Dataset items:
★ ★ ★ ★ ★

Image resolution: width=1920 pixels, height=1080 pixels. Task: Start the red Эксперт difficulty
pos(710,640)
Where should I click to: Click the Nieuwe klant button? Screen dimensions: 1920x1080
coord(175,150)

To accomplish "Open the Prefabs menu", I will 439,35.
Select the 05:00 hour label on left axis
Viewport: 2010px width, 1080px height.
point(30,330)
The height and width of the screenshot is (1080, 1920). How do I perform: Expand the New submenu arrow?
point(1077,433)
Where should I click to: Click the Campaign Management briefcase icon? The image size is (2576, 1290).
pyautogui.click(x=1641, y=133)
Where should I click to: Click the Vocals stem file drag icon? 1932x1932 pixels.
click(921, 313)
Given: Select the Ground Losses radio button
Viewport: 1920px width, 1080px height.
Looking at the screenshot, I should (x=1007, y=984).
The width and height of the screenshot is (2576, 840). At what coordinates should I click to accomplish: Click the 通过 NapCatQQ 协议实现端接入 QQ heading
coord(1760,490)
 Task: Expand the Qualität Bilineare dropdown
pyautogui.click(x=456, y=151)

★ ★ ★ ★ ★

■ **Problem**: Copy each line above containing the string "Select".

■ **Task output**:
Select the 05:00 hour label on left axis
Given: Select the Ground Losses radio button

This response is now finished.